We're Not Sure How to Feel About The 'Parks' Twist

After "Flu Season 2" delivered the surprise that Leslie is pregnant, Parks and Rec fans had to wonder, what's next? There were still two episodes left in the sixth season, so another big reveal had to be ahead. In this week's "One in 8,000," there was a twist that no one could have seen coming as we learned that Leslie and Ben are having triplets. Well, technically you could've seen it coming if you researched the episode title, since it refers to the commonly cited odds of conceiving triplets, but for fans of the show, it was still a major shock and likely for many, a major disappointment.

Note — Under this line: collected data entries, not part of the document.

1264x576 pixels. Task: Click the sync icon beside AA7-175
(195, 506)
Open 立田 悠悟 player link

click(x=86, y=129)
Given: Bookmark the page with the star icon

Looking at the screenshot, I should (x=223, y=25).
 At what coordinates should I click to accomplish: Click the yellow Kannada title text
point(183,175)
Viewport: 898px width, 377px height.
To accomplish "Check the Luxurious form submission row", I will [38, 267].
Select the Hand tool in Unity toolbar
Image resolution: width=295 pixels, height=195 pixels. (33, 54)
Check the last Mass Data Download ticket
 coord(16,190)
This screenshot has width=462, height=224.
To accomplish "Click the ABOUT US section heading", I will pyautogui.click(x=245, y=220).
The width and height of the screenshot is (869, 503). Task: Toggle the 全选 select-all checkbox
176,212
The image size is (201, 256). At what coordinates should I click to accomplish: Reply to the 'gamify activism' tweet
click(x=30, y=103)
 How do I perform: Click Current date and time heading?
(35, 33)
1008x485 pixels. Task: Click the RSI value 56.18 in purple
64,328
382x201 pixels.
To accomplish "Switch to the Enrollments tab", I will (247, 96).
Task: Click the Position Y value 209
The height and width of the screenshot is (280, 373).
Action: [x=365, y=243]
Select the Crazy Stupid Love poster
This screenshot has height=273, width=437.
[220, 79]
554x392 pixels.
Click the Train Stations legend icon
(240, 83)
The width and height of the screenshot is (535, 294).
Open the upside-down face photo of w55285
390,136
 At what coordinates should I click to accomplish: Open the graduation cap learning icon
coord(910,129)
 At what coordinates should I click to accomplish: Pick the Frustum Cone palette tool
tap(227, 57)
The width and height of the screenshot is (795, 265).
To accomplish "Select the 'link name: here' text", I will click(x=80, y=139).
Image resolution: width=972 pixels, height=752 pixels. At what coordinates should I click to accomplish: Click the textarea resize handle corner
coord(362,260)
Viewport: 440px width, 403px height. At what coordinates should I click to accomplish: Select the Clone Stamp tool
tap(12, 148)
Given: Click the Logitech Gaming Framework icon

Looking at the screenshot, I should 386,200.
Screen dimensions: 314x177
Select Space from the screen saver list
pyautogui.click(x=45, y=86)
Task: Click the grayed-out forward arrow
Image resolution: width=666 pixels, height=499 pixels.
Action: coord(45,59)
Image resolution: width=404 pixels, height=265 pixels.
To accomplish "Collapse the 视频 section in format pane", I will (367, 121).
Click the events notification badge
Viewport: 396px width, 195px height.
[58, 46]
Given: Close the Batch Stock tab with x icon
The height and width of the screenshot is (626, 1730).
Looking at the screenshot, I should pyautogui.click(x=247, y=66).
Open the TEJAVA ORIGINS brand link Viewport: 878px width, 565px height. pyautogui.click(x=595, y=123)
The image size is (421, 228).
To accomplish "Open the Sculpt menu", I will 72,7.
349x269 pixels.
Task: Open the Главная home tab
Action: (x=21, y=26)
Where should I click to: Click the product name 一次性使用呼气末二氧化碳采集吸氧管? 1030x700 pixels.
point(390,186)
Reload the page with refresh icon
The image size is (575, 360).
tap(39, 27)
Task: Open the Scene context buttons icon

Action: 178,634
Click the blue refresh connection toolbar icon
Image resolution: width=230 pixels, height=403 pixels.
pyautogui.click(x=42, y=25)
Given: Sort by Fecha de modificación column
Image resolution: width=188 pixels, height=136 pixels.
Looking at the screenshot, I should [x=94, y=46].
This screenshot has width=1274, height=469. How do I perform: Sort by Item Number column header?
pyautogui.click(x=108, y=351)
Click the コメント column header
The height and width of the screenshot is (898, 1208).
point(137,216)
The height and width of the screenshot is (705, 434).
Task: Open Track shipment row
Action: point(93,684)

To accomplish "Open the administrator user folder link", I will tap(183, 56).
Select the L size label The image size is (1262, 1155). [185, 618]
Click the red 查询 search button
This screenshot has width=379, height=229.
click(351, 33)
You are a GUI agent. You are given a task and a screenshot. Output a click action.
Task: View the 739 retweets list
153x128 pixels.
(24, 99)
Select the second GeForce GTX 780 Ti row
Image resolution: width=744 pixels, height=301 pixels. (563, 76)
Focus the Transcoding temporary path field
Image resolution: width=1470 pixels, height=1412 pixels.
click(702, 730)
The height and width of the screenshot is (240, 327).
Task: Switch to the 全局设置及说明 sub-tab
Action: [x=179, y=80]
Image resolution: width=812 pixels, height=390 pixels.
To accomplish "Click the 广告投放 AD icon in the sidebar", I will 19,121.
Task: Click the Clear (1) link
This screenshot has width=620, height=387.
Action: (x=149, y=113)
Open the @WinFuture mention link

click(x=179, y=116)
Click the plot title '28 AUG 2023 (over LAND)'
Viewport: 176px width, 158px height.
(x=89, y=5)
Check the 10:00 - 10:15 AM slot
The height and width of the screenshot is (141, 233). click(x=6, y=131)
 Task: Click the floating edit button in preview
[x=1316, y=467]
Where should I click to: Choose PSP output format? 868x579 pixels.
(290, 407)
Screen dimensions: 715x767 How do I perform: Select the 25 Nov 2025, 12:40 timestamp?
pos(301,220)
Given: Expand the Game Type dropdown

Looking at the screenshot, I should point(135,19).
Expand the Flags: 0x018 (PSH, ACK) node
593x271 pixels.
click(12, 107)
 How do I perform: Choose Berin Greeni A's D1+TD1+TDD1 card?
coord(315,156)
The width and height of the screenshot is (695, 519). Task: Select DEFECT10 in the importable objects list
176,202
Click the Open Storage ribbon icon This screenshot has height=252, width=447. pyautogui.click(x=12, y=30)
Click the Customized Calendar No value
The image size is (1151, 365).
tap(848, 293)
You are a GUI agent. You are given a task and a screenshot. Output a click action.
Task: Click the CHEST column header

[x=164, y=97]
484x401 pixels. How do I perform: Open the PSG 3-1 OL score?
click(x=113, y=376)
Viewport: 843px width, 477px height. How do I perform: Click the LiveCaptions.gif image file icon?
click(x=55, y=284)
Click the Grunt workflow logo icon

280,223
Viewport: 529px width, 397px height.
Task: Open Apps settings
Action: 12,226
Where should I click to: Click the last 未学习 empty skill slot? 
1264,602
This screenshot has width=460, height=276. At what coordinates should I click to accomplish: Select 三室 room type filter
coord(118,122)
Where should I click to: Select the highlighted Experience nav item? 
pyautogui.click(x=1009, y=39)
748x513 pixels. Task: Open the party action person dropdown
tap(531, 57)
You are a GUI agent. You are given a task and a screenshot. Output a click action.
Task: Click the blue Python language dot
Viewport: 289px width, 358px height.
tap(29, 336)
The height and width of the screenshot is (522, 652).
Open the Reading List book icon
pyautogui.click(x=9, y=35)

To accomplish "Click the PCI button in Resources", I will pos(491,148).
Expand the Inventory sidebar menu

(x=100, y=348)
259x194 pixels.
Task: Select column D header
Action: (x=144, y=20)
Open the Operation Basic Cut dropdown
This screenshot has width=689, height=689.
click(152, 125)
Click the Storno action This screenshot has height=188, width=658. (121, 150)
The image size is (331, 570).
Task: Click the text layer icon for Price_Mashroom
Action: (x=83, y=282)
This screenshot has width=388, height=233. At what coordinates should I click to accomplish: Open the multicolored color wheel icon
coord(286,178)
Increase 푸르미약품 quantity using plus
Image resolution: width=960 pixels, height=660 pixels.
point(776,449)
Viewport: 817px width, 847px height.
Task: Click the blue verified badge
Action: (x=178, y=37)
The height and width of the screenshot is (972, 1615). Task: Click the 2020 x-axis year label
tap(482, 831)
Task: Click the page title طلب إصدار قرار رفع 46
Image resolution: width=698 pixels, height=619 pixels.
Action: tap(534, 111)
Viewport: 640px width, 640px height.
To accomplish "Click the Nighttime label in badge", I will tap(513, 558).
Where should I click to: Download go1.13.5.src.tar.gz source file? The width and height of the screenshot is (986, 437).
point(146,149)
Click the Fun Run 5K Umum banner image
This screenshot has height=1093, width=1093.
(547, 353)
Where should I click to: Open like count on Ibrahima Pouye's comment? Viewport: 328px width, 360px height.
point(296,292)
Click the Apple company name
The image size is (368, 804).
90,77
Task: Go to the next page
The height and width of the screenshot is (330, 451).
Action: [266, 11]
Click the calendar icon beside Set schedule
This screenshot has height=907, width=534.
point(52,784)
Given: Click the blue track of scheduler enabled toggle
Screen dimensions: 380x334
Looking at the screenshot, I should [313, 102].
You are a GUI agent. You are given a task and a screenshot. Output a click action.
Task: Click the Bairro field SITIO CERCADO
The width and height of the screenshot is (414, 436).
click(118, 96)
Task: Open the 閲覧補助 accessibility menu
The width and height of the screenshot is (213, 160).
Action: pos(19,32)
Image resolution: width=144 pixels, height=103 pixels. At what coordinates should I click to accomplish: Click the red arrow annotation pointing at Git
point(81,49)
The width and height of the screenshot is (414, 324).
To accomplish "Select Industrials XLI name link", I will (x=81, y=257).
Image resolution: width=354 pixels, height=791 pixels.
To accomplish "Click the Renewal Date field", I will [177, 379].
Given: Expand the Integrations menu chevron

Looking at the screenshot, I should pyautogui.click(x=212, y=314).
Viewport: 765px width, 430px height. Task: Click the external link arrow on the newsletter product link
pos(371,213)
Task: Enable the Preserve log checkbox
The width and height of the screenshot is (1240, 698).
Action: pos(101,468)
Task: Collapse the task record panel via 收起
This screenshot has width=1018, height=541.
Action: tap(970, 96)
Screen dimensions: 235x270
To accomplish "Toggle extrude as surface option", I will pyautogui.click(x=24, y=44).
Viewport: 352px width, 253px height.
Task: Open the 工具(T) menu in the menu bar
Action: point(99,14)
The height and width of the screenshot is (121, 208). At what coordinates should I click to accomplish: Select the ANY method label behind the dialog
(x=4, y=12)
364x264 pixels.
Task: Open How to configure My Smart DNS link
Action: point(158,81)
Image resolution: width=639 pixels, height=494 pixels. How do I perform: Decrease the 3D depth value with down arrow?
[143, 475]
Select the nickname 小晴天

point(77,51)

Parks has developed its own form of realism. Even if Pawnee operates on its own set of rules with child-sized sodas and tons of crazy citizens who care enough to actually attend town hall meetings, when it comes to the show's main set of characters, they tend to be relatable and even at their most extreme avoid becoming caricatures. As passionate and talented as Leslie is, she doesn't get everything she wants because of realistic opposition. Tom is ambitious to the point of delusion, but his actual successful businesses were well-earned. Even over-the-top Craig has showed his human side as he tries to tone down his loudness for a new opportunity.

So when Parks gave Leslie triplets, it almost seemed like too much of a sitcom trope for the unique comedy, a twist for the sake of twists. However if you think about it, Leslie having triplets makes perfect sense. Why would a woman who's been an overachiever her whole life have one baby at a time like most other women? She's always trying to do more and be better, it's hardly surprising that the same can now be said of her pregnancy.

Having triplets might not even be as far-fetched as it seems. While the American Society for Reproductive Medicine listed the chances of naturally conceiving triplets at one in 10,000 in 2012, they also said that those chances increase if the mother is over 35. Let's give it to Parks on this one, for Leslie, having triplets actually makes sense.

But the show isn't completely off the hook yet. If Parks wants to maintain its realism, there is one ramification of Leslie having triplets that needs to be addressed—her career. Until now, Parks has largely focused on Leslie's career and this season has finally brought her an opportunity she deserves, to run the Chicago branch of the National Parks Service. She can finally carry out her ideas on a larger scale and get some of the recognition she's lacked from the increasingly unappreciative Pawnee residents.

When we first found out Leslie was pregnant, there was no need to worry about her new job at all. If there's anyone who can juggle a brand new, much bigger job and a newborn, it's Leslie Knope. But what about three newborns? That would be hard for anyone to manage, even Leslie Knope. And while the end of "One in 8,000" was meant to help Ben, and to a lesser extent Leslie, feel better about their surprising news, it may have done the opposite for viewers.

As the Parks and Recreation department gathered to offer their help to Leslie and Ben, it seemed like a sign that they would stay in Pawnee. Before that, the financially concerned Ben had debated whether they should move to Chicago where they can make more money, or stay in Pawnee where it's cheaper to live. But then the couple smiled as Donna offered her connections to the best preschools and April volunteered herself and Andy to babysit, and they seemed reassured by this promise of local help.

Next week marks Parks and Rec's season finale, which will probably reveal Leslie's decision—either that or that she's now having quadruplets. After spending so much time showing Leslie's career really takeoff, it would be cruel and uncharacteristic of the series to give her triplets as a way of stopping her from accepting an exciting new job.

Hopefully, instead of spending season seven watching Leslie bring her triplets to Pawnee City Hall, this year's finale will set her up to be an overachieving working mother, revitalizing the National Park Service while raising three amazing, ambitious children.